Problem to solve ::
Beneath this line are the data; copy exactly the part of them that opens with the line containing "Task: Turn on Motion Blur checkbox" and closes with the line containing "Given: Select the number 2 box", and only that part.

Data provided ::

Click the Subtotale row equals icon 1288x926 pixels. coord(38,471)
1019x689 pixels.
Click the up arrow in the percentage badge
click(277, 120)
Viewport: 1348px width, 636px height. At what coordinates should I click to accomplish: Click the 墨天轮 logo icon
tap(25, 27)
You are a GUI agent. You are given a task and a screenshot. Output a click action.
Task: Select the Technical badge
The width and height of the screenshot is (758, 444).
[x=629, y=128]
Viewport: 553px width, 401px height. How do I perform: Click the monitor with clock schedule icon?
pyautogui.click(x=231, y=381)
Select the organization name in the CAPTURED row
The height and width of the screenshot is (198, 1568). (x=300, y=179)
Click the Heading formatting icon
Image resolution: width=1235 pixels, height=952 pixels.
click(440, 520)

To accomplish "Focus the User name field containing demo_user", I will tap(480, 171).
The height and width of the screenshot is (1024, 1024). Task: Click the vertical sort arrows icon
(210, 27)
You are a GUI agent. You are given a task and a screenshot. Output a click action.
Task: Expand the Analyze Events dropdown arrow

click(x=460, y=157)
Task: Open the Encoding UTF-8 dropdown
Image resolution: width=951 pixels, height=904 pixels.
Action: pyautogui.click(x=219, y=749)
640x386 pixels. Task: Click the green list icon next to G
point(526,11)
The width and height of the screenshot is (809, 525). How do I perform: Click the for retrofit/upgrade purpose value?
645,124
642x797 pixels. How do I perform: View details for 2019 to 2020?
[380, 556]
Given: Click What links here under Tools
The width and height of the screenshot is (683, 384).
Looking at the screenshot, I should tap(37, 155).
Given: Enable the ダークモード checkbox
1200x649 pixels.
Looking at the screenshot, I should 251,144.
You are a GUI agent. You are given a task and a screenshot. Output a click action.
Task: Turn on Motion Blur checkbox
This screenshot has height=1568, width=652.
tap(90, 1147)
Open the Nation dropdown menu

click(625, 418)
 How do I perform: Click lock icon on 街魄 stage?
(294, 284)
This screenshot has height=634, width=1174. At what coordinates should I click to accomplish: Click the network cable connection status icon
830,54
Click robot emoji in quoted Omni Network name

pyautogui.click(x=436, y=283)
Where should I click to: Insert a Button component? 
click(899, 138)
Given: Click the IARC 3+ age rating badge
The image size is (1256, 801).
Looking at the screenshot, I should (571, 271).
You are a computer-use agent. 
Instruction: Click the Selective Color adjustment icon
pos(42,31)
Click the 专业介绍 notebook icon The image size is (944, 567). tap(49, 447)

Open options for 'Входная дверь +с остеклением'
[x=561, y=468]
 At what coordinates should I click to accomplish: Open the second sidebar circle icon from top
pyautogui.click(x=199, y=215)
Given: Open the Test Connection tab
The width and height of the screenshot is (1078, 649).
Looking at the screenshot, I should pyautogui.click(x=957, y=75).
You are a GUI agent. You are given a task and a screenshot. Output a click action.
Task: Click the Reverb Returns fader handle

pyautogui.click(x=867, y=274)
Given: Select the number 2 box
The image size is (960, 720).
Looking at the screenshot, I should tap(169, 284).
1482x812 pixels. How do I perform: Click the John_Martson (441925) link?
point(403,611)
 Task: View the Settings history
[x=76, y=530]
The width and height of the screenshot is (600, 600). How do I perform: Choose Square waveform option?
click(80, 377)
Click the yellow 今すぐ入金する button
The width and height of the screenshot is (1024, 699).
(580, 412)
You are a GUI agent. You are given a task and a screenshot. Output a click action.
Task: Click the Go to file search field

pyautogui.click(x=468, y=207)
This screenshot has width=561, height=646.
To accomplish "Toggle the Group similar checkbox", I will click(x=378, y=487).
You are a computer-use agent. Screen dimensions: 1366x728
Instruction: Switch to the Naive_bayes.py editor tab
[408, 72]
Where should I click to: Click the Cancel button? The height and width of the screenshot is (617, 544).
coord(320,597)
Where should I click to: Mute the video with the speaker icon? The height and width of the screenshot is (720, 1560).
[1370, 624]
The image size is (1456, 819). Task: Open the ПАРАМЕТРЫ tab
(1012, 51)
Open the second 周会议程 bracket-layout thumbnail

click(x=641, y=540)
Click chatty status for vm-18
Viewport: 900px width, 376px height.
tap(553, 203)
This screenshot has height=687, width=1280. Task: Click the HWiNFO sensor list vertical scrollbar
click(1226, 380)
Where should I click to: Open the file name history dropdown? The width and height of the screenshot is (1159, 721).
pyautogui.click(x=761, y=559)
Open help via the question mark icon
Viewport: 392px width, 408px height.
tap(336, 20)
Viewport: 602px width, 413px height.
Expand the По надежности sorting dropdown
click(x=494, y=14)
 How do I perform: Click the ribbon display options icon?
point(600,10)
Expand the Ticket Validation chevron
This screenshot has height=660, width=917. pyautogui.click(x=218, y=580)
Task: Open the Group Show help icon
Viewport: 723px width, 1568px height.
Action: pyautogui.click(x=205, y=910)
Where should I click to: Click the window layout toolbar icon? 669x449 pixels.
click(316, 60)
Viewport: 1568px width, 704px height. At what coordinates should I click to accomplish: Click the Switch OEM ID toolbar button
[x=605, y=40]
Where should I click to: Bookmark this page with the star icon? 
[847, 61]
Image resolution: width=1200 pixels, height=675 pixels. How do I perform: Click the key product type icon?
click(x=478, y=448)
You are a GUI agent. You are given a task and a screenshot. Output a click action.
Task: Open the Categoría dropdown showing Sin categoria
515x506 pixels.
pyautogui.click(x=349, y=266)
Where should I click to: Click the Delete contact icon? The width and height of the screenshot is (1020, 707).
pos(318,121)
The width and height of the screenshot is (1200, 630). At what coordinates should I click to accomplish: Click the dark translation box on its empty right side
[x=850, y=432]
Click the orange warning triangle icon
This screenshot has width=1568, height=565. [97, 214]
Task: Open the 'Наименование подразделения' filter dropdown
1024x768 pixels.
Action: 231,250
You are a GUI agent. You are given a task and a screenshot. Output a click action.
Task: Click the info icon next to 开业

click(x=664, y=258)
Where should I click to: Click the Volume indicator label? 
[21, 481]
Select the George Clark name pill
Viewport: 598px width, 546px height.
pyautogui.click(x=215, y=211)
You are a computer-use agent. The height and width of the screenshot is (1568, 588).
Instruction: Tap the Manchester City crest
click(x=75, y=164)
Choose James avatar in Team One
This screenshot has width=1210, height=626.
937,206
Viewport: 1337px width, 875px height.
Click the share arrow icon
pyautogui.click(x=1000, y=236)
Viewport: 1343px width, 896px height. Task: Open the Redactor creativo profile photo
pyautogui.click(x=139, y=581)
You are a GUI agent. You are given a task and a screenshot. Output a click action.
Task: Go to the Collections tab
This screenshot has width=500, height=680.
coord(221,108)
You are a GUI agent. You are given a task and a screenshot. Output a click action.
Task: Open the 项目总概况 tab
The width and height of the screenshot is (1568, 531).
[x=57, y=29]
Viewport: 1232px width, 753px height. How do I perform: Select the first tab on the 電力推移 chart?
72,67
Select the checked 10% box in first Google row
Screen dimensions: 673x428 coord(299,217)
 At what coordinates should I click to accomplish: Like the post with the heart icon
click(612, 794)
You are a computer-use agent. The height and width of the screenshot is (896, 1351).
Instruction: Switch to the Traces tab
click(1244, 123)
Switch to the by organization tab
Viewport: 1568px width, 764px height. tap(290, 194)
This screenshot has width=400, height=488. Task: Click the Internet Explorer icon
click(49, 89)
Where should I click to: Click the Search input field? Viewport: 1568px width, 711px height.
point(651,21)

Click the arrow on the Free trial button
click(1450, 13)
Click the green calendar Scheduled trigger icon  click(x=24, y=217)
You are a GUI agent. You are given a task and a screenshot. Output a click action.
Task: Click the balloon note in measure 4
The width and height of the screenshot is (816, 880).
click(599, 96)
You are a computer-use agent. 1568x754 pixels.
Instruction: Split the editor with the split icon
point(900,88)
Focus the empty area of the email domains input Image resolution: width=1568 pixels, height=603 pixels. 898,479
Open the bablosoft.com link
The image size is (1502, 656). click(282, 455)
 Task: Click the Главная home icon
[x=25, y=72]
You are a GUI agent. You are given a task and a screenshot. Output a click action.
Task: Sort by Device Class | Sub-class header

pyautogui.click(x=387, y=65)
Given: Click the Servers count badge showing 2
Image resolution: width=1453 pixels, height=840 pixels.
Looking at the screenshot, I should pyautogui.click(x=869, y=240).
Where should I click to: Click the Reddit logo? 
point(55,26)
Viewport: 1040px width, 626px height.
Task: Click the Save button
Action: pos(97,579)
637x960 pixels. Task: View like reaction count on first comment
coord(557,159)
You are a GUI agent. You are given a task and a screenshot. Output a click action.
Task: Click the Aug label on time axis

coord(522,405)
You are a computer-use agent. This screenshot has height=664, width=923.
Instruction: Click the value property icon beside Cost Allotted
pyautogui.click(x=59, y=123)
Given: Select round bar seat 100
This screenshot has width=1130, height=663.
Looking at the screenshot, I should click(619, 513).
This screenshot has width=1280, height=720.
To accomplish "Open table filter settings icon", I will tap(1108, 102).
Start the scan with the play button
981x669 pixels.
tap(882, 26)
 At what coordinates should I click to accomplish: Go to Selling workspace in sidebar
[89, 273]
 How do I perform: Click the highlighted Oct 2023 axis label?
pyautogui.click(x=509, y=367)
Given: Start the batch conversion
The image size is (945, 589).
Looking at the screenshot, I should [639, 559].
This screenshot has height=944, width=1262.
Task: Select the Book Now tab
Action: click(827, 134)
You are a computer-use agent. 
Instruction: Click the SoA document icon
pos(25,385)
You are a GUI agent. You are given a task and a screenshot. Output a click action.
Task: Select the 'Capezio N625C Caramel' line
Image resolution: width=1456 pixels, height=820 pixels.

Output for this task ::
Task: Turn on Motion Blur checkbox
This screenshot has height=1568, width=652.
tap(90, 1147)
Open the Nation dropdown menu

click(625, 418)
 How do I perform: Click lock icon on 街魄 stage?
(294, 284)
This screenshot has height=634, width=1174. At what coordinates should I click to accomplish: Click the network cable connection status icon
830,54
Click robot emoji in quoted Omni Network name

pyautogui.click(x=436, y=283)
Where should I click to: Insert a Button component? 
click(899, 138)
Given: Click the IARC 3+ age rating badge
The image size is (1256, 801).
Looking at the screenshot, I should (571, 271).
You are a computer-use agent. 
Instruction: Click the Selective Color adjustment icon
pos(42,31)
Click the 专业介绍 notebook icon The image size is (944, 567). tap(49, 447)

Open options for 'Входная дверь +с остеклением'
[x=561, y=468]
 At what coordinates should I click to accomplish: Open the second sidebar circle icon from top
pyautogui.click(x=199, y=215)
Given: Open the Test Connection tab
The width and height of the screenshot is (1078, 649).
Looking at the screenshot, I should pyautogui.click(x=957, y=75).
You are a GUI agent. You are given a task and a screenshot. Output a click action.
Task: Click the Reverb Returns fader handle

pyautogui.click(x=867, y=274)
Given: Select the number 2 box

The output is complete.